─── SOURCE TEXT ───

The film's abiding mood is one of creepy uneasiness, and this is reinforced at every turn by Hitchcock's system of visual imagery. There is, of course, the Old Dark House, but far less obvious techniques are also at work. As Arbogast mounts the stairs, the camera retreats disconcertingly before him. The tines of the rakes in Sam's store are raised like bony, clutching fingers behind Lila's head. Marion's unblinking eyeball is compositionally echoed by the circular plughole, the water draining out as her life force ebbs away.

In the long dialogue scene between Norman and Marion ("We all go a little mad sometimes"), the rhythm of the cutting is exquisite. Sometimes we see the speaker, sometimes the listener, as the rapidity of the cuts forms a counterpoint to the text, and emphasises the discomfort of the characters (Marion wary but self-possessed, Norman outwardly affable but painfully shy).

The cinematic axiom, "Show it, don't tell it", is beautifully illustrated in the scene in Marion's bedroom. The camera closes in on the bundles of banknotes lying on the bed, then pans to the packed suitcase, telling us without the need for words that she has decided to take the money and run.

───

*TASK LIST*
• a. Return the film commentary word for word, from "The film's abiding" down to "force ebbs away.".
• b. Take the film commentary further, picking up right after its final sentence.

─── EXCERPTED DATA ───

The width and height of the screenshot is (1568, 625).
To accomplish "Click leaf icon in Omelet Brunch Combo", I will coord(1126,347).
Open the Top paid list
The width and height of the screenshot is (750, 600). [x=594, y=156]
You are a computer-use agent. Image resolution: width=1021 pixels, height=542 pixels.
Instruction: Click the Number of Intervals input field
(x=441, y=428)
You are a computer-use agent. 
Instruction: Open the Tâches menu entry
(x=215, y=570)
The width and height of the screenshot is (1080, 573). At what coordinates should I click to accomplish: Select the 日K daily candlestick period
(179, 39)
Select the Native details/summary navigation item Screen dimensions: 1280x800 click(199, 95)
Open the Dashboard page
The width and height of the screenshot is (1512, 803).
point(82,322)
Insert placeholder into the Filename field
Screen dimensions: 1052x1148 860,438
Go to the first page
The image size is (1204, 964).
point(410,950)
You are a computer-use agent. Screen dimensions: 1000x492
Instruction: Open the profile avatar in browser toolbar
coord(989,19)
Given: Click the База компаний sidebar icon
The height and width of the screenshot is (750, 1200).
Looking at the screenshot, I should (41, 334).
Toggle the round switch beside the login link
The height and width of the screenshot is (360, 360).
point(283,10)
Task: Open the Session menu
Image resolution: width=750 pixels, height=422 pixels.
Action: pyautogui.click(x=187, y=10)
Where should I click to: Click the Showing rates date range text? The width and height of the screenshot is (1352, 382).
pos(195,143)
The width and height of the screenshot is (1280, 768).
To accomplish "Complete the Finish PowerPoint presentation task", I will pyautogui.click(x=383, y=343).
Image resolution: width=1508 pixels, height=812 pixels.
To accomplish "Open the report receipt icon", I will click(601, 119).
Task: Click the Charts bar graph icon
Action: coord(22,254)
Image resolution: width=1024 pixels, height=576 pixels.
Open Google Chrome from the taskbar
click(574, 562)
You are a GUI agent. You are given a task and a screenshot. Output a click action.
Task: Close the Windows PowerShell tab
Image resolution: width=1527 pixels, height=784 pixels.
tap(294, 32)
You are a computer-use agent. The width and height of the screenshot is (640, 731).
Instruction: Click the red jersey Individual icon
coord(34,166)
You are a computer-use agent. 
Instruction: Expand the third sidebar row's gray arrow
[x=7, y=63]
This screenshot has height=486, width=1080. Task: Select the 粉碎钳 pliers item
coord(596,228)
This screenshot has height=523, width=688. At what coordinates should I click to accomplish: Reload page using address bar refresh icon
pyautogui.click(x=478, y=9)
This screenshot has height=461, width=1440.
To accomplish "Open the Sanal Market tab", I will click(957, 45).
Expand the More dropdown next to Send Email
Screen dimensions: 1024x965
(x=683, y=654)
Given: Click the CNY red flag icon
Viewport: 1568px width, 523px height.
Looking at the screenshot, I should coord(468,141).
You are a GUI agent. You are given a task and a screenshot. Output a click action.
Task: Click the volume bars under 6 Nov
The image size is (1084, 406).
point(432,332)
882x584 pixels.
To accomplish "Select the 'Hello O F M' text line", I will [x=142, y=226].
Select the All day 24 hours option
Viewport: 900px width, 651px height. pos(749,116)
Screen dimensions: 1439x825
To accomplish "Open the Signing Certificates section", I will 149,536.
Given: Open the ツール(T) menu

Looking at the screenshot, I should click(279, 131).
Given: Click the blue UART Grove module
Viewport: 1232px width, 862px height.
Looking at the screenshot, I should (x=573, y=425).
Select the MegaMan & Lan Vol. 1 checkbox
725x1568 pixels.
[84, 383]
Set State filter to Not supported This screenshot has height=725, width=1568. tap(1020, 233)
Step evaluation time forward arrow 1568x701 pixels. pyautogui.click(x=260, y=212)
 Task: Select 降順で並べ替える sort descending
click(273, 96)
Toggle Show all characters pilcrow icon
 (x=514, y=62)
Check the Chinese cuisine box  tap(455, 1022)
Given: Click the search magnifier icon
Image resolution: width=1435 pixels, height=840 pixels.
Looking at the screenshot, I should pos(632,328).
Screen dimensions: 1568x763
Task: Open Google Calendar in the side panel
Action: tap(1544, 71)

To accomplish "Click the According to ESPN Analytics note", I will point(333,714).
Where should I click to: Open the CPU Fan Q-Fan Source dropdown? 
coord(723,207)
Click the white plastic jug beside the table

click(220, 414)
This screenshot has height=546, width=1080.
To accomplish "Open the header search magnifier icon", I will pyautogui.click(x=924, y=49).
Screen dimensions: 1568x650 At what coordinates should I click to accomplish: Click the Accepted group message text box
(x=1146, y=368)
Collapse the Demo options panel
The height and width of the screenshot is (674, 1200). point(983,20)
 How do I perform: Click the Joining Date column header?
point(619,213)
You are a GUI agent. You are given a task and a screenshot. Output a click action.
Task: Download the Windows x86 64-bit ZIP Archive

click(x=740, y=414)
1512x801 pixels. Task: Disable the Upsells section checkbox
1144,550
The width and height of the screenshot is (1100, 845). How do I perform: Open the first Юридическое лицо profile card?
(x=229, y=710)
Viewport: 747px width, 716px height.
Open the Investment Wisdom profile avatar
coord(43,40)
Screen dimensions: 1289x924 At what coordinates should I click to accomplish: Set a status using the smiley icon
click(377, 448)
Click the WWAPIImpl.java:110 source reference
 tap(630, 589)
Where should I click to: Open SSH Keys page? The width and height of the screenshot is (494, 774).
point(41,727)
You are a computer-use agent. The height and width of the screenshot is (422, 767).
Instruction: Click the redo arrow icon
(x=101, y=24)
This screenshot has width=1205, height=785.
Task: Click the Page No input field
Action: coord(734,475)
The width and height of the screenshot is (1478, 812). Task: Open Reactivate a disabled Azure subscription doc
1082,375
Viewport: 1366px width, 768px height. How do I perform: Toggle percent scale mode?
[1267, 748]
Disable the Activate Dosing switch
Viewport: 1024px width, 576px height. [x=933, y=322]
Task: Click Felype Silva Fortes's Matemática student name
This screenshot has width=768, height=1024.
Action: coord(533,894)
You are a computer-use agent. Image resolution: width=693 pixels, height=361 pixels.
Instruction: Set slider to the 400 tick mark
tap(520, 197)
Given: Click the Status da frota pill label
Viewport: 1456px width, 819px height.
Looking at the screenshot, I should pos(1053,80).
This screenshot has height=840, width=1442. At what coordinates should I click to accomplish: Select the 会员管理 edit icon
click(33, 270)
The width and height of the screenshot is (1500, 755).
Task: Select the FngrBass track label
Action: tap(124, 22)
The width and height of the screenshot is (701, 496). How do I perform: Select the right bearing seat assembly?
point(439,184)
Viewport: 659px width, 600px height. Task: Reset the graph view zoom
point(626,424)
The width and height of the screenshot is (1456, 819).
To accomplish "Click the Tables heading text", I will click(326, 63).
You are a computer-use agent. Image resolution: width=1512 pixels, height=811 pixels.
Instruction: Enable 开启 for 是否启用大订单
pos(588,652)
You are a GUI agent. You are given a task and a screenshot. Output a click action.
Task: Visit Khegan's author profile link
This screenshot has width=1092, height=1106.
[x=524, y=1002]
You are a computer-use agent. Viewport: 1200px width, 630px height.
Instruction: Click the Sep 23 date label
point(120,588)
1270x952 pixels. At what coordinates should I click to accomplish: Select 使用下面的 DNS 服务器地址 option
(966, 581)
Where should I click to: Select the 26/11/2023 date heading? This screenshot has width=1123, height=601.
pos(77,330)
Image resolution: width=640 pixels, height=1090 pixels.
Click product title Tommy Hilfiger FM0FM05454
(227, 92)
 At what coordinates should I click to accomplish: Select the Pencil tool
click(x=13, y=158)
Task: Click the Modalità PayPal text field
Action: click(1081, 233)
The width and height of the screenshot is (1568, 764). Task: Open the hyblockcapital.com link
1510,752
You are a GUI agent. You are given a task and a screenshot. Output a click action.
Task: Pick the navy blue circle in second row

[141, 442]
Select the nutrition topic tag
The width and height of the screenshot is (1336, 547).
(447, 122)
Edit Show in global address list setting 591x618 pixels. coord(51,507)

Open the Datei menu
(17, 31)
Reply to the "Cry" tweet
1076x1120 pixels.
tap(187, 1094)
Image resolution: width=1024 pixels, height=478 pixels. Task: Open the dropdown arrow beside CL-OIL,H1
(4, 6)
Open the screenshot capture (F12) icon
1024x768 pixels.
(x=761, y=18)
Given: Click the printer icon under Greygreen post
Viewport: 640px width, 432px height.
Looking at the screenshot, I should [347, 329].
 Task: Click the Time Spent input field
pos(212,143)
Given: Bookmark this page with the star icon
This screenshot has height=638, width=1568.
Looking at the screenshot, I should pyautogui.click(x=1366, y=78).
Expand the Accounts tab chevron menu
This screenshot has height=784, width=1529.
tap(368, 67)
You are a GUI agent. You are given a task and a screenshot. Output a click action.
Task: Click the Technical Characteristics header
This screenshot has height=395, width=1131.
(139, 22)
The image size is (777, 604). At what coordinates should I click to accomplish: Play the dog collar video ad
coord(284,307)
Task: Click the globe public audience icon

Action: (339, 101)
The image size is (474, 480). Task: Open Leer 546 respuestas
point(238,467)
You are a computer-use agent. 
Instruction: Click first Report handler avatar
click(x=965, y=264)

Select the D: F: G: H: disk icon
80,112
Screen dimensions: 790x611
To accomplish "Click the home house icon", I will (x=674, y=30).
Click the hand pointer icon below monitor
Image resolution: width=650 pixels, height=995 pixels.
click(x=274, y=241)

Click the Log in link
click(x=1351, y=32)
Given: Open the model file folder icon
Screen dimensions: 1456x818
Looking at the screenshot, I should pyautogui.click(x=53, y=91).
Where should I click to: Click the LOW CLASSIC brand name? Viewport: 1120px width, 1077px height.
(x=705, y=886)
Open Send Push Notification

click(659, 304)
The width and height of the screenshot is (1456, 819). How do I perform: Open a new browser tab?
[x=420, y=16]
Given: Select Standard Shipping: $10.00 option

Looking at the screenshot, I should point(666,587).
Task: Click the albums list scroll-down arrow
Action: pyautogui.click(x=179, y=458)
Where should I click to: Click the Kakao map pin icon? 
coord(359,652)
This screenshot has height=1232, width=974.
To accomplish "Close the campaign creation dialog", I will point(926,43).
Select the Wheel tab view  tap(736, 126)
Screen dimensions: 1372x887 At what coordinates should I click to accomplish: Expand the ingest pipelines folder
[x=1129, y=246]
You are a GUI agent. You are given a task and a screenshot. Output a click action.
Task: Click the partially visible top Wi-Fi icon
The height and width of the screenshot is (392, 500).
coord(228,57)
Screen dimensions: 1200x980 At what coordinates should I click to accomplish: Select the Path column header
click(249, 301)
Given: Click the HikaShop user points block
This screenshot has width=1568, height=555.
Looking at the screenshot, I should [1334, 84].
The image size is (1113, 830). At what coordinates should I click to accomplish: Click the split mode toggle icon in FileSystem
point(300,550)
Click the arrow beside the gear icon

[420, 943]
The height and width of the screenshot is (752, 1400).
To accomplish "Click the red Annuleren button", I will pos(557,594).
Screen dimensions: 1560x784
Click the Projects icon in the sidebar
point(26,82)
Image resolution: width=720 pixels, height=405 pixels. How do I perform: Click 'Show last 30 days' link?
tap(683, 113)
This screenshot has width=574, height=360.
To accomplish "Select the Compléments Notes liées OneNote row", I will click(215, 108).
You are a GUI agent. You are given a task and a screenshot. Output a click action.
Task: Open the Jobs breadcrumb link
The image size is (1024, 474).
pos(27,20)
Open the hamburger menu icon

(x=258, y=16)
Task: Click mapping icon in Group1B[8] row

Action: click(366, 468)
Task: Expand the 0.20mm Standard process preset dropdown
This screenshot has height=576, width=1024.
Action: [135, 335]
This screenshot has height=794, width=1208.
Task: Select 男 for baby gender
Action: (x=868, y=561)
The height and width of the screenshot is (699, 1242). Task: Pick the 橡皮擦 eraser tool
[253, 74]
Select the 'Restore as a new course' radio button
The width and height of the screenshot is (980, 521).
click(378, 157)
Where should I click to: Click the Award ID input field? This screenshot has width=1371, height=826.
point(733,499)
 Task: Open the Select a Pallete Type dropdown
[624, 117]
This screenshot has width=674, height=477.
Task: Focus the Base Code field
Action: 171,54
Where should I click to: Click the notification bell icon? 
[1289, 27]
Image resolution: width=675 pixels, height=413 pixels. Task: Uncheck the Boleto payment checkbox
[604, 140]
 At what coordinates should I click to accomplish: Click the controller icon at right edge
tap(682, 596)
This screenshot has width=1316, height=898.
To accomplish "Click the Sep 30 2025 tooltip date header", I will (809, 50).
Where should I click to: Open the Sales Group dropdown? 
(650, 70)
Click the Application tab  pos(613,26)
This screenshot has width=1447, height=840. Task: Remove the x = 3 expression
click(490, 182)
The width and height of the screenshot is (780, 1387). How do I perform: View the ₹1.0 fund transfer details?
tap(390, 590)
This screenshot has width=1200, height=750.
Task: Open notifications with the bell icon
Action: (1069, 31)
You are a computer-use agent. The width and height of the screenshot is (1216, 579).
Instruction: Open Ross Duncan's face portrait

───

*THE RESPONSES*
• a.
The film's abiding mood is one of creepy uneasiness, and this is reinforced at every turn by Hitchcock's system of visual imagery. There is, of course, the Old Dark House, but far less obvious techniques are also at work. As Arbogast mounts the stairs, the camera retreats disconcertingly before him. The tines of the rakes in Sam's store are raised like bony, clutching fingers behind Lila's head. Marion's unblinking eyeball is compositionally echoed by the circular plughole, the water draining out as her life force ebbs away.

• b.
Then something puzzling happens. The film seems to lose all belief in its own precepts, and the rich visual symbolism is abruptly abandoned. Lila opines, "I'll feel better when all this is explained," but she is wrong. The explanation is a huge let-down. We get Dr. Simon, a psychiatrist, lecturing us at tedious length about Norman's condition. "Show it, don't tell it" flies out of the window. Maybe Stefano, the scriptwriter, realised that the running time was already over two hours and the thing needed its loose ends tied up rapidly. Perhaps the flat, prosaic ending is the price Hitch has to pay for the slow painstaking build-up in the early reels (it is almost half an hour before Norman makes it onto the screen). Whatever the reason, I for one found the closing section very disappointing.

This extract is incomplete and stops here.